Lingware - is a folder with all of the stuff, needed for synthesis: tokenizer weights, g2p dictionaries and so on...

### 0. Transformer

In this homework we will download a pretrained transformer and write inference for the model.

First let's take a look on the required tools:

In [None]:
from pathlib import Path

import torch
import torch.nn.functional as F
import torchaudio
from IPython.display import Audio, display

In [None]:
%load_ext autoreload
%autoreload 2

from model import *
from data import *

In [None]:
device = torch.device("cuda:7")

In [None]:
### Paths
lingware_folder = Path("../data/09_tts_transformers/lingware")

ckpt_path = lingware_folder / "ckpt"

codec_model_path = lingware_folder / "codec" / "ckpt"
codec_config_path = lingware_folder / "codec" / "config.json"

phonemizer_path = lingware_folder / "phonemizer_en_us.pt"

dataset_url = "dev-clean"
data_path = Path("../data/09_tts_transformers")
data_path.mkdir(exist_ok=True)

Let's download data for playing with our model. 

In [None]:
tts_dataset = torchaudio.datasets.LIBRITTS(root=data_path, url=dataset_url, download=True)

Let's create a **phonemizer**. It will be a simple phonemizer that will use the `deep-phonemizer` library. It has 2 methods:
- `phonemize` - that will take a text and return a phonemized version of it, as a sequence of phonemes.
- `tokenize` - that will take a text, phonemize it and return a list of indices, assigned to each phoneme.

In [None]:
phonemizer = Phonemizer(phonemizer_path)

Now let's create a **bioembedding model**. We will condition our model on its outputs, to mimic the speaker in synthesis.

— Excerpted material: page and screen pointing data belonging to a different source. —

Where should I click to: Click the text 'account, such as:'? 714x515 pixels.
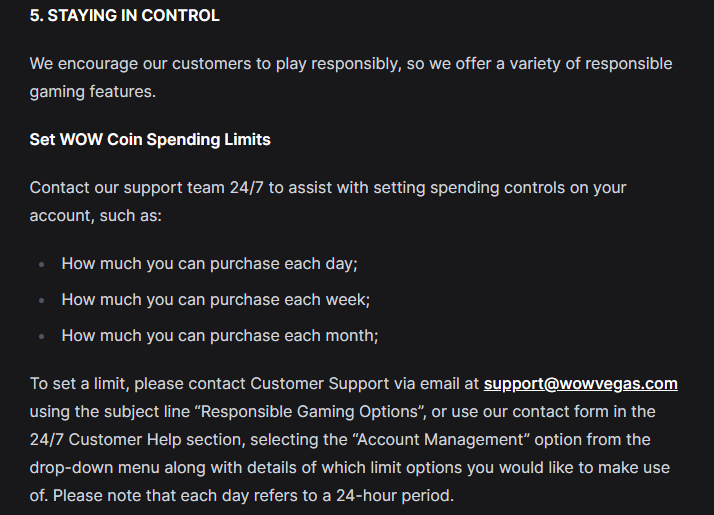pos(96,216)
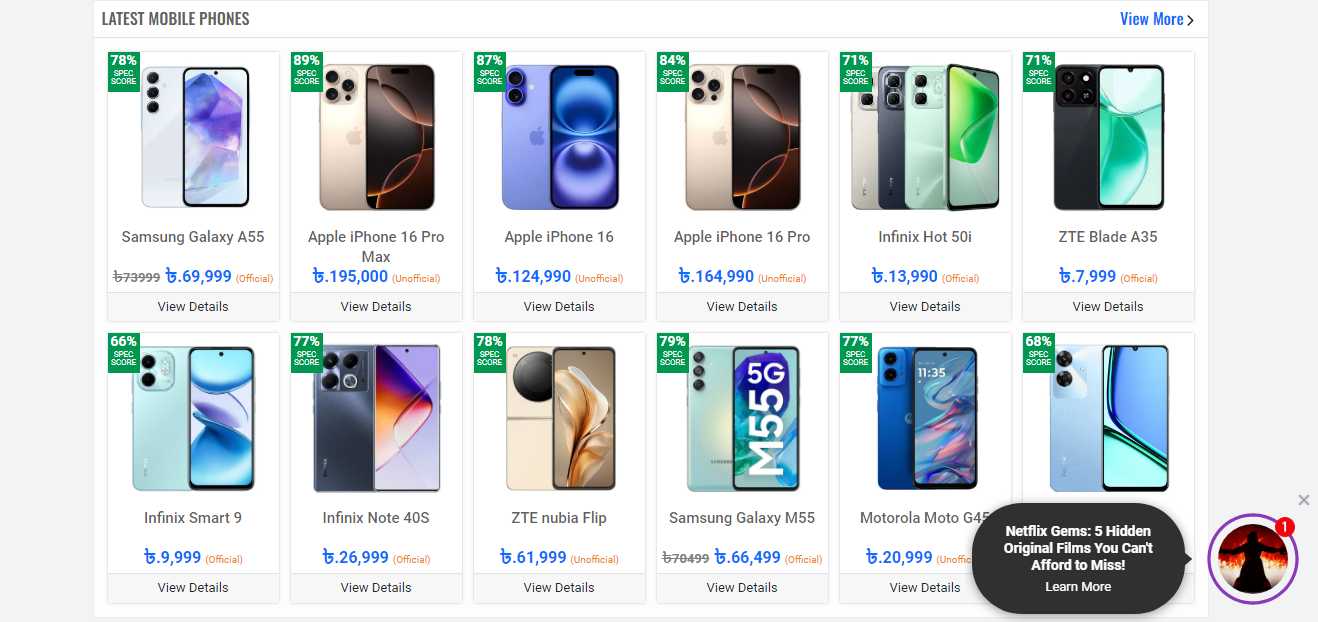The image size is (1318, 622).
Task: Click the View More link
Action: click(1155, 19)
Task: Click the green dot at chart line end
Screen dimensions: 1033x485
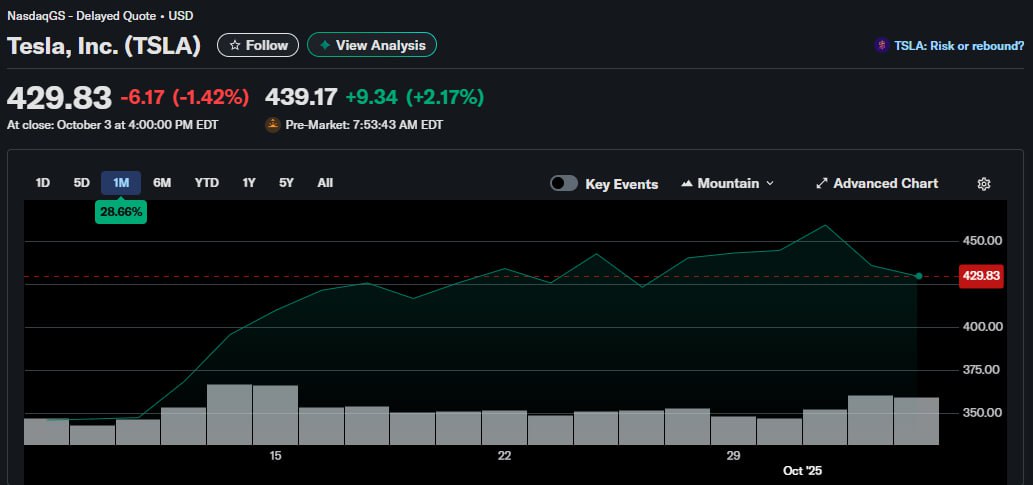Action: tap(919, 276)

It has method `__call__` that takes a waveform and returns the embedding of the speaker from this waveform.

In [None]:
bioemb_model = BioembModel(device=device)

Now let's create a codec model. It can convert wav to codecs and back: 
- `encode` - transforms waveform of size `[Time]` to a sequence of codecs of size `[short_time, 4]`
- `decode` - transforms sequence of codecs of size `[short_time, 4]` back to waveform.

Note, that:
- `160` - index of end_token
- `161` - index of start_token
- `162` - index of pad_token

In [None]:
codec_model = CodecApplier(
    config_path=codec_config_path,
    ckpt_path=codec_model_path,
    sample_rate=16000,
    device=device,
)

Now let's assemble everything in one dataset

In [None]:
infer_dataset = CodecsDataset(
    dataset=tts_dataset,
    phonemizer=phonemizer,
    bioemb_model=bioemb_model,
    codec_model=codec_model,
)

### Model

We will work with model, which mimics model from [mqtts paper](https://arxiv.org/abs/2302.04215). It consist of encoder, decoder and sub-decoder. 
- `Encoder` consists of several Self-Attention layers and Feed-Forward layers. It takes a sequence of embeddings of phonemes and return the encoded representation of the sequence.
- `Decoder` consists of several Self-Attention layers and Feed-Forward layers. It uses cross-attention to watch on embeddings from encoder. It takes a sequence of codecs, for each layer creates an embeddings, concatenates them and uses as an input. Then for each codec it predicts an embedding, which is further used by sub-decoder to predict next codec.
- `SubDecoder` - decoder-only transformer, which gets an embedding from decoder and predicts 4 tokens. It makes 4 steps of autoregression to predict 4 tokens of the codec.

This model was discussed on the lecture, you can refer the recording for better understanding of what is happening.

This model was trained on LibriTTS dataset.

In [None]:
ckpt = torch.load(ckpt_path, map_location=torch.device("cpu"))

model = TTSTransformer(
    n_phonemes=49,
    n_codes=163,
    n_codebooks=4,
)

model.load_state_dict(ckpt)
model = model.eval().to(device)

### Inference function

This function iterates over the input dataset `n_samples` times. For each sample predicts tokens in a teacher-forcing regime. Then decodes it with a codec_model back to waveform and plays it.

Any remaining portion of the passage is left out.